This investigation report includes audio and video testimonies from Egyptian morgue workers, including forensic doctors, autopsy technicians and other workers responsible for handling and cleaning corpses
These people face stigma and social exclusion within their communities and find themselves more often than not forced to hide the nature of their job even from their loved ones. This is not to mention the health hazards they are exposed to from the corpses, some of which are infected with serious diseases, and the lack of periodic monitoring, safety and prevention measures.
The report sheds light on the lives of morgue workers and showed their humane face to the public reader, their career struggles and the stigma they face. Many readers have and colleagues spoke of the tremendous change of view of these workers and their lives and how they are treated.

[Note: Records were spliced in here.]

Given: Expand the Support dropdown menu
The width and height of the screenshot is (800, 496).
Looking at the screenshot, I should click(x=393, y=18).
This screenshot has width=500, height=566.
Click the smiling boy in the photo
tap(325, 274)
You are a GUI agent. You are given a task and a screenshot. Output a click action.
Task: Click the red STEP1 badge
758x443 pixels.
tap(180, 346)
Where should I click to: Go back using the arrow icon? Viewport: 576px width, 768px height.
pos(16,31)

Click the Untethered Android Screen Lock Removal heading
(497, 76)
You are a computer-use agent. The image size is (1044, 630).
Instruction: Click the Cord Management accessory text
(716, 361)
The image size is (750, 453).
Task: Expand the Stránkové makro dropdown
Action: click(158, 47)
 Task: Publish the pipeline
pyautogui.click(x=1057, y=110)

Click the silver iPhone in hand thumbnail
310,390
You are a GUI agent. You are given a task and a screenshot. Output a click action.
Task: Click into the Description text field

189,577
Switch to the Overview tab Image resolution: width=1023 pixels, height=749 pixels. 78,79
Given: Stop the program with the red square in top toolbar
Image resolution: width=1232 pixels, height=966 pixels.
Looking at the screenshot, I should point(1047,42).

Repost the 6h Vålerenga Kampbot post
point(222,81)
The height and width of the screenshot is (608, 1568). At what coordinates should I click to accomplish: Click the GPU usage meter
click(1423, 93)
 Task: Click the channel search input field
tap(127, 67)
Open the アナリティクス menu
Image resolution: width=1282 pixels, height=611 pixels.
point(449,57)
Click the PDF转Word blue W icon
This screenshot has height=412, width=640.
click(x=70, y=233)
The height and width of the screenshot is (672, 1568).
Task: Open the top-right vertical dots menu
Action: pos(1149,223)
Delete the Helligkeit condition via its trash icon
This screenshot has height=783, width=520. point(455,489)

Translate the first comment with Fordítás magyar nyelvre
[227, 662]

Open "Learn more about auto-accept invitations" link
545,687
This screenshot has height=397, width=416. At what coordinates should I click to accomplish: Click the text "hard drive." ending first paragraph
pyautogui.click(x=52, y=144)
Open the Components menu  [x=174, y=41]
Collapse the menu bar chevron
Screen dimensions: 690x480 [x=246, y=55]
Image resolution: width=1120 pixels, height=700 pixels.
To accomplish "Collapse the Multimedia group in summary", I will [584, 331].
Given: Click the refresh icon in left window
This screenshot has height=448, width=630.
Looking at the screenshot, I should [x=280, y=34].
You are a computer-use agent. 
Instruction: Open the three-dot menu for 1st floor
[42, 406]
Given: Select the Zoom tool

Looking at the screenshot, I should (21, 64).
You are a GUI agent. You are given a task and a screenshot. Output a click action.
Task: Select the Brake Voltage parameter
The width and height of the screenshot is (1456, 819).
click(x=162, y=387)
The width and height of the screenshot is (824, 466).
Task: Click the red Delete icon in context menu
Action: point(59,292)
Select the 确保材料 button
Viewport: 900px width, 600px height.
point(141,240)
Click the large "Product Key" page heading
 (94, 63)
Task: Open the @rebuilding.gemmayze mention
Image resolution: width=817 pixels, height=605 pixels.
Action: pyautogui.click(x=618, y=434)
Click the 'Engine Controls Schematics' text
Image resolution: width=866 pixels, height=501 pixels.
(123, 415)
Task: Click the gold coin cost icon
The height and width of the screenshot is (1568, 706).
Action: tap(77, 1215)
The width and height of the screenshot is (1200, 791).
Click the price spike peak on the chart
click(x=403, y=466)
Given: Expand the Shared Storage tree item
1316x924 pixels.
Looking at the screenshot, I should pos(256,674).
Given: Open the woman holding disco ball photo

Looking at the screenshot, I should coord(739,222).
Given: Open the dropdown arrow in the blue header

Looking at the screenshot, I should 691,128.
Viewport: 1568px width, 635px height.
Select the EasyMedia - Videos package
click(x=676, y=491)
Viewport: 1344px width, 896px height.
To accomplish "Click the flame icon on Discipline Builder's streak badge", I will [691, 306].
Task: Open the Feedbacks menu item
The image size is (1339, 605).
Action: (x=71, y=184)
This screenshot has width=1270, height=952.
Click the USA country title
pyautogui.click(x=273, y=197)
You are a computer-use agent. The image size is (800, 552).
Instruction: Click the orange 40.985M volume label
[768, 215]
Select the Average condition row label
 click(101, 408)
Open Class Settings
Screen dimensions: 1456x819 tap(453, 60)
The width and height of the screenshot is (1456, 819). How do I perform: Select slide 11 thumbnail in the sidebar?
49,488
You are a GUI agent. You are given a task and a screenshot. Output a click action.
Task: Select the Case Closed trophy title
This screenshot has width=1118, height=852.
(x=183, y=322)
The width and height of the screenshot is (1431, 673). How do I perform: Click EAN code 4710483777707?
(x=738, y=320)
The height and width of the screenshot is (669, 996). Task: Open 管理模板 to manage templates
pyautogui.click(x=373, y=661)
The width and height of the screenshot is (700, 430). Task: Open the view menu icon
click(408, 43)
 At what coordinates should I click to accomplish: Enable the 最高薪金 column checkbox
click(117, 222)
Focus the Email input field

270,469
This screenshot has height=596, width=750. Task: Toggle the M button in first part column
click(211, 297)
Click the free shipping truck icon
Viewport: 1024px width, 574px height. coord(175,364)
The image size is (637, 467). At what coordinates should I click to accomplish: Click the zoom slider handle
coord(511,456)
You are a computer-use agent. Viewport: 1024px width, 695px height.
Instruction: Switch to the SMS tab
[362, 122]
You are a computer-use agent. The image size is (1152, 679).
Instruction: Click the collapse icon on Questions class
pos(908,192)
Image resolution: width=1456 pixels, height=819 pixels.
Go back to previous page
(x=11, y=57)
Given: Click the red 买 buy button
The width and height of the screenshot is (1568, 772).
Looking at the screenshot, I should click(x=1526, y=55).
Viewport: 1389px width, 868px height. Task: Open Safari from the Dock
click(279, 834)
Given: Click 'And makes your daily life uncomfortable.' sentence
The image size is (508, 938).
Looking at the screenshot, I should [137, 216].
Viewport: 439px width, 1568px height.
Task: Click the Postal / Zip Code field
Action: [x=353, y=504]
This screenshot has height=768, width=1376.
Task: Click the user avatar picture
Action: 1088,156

Many readers have and colleagues spoke of the tremendous change of view of these workers and their lives and how they are treated. After the report was published in Zenith magazine in German,
it gained wide traction in the German speaking world since it touches on a very mysterious world. The report also shed light on the COVID-19 risks for the morgue workers and stressed the need for them to get the required PPE.
The investigative report had a great role in reconsidering the aid and the foreign grants that the forensic department in Egypt gets.
“Forensic doctors leave Egypt mainly in search for better financial offers. They are usually offered salaries that are 10 times higher than what they get at home, in addition to the modern equipment they can find in other countries.
The report was produced using cross media and included photographic pictures, illustrations and animations that documented the lives of the morgue workers and photocopies of some of their documents. Videos were used to document interviews and a Podcast to tell the stories and the struggle of this segment of the population in addition to audio clips and graphics and info-graphic illustrations and interactive materials like maps that show the morgues in Egypt.
What was the hardest part of this project?
The hardest challenge I faced during my work on the investigative report was to get the morgue workers to talk to the media and open up about their line of work, fearing that they might be identified by their relatives and the secrecy of their job would be blown up and be stigmatized by them and get socially excluded. Some of the people we talked to were already infected with highly infective diseases so I had to take extra precautions while interviewing them.
The third challenge was extracting official information and numbers from official institutions in the country, since officials don’t really talk to the media and some of the institutions involved in the forensic work hide information about their workers.
After many months of attempts I managed to convince the people I interviewed to get to talk to me and open up about their secret careers, which was the key to write the first investigative report about the morgues in Arabic.
What can others learn from this project?
Believing in the idea and insisting on getting it to fruition no matter what. I struggled for month to get the people to talk to me but never relented and insisted on reaching out to them to take their voice and their struggle to the people. They can learn about the subject of the investigation and build on it, and on a different note they can see how to track down the sources and get them to talk and colect the data.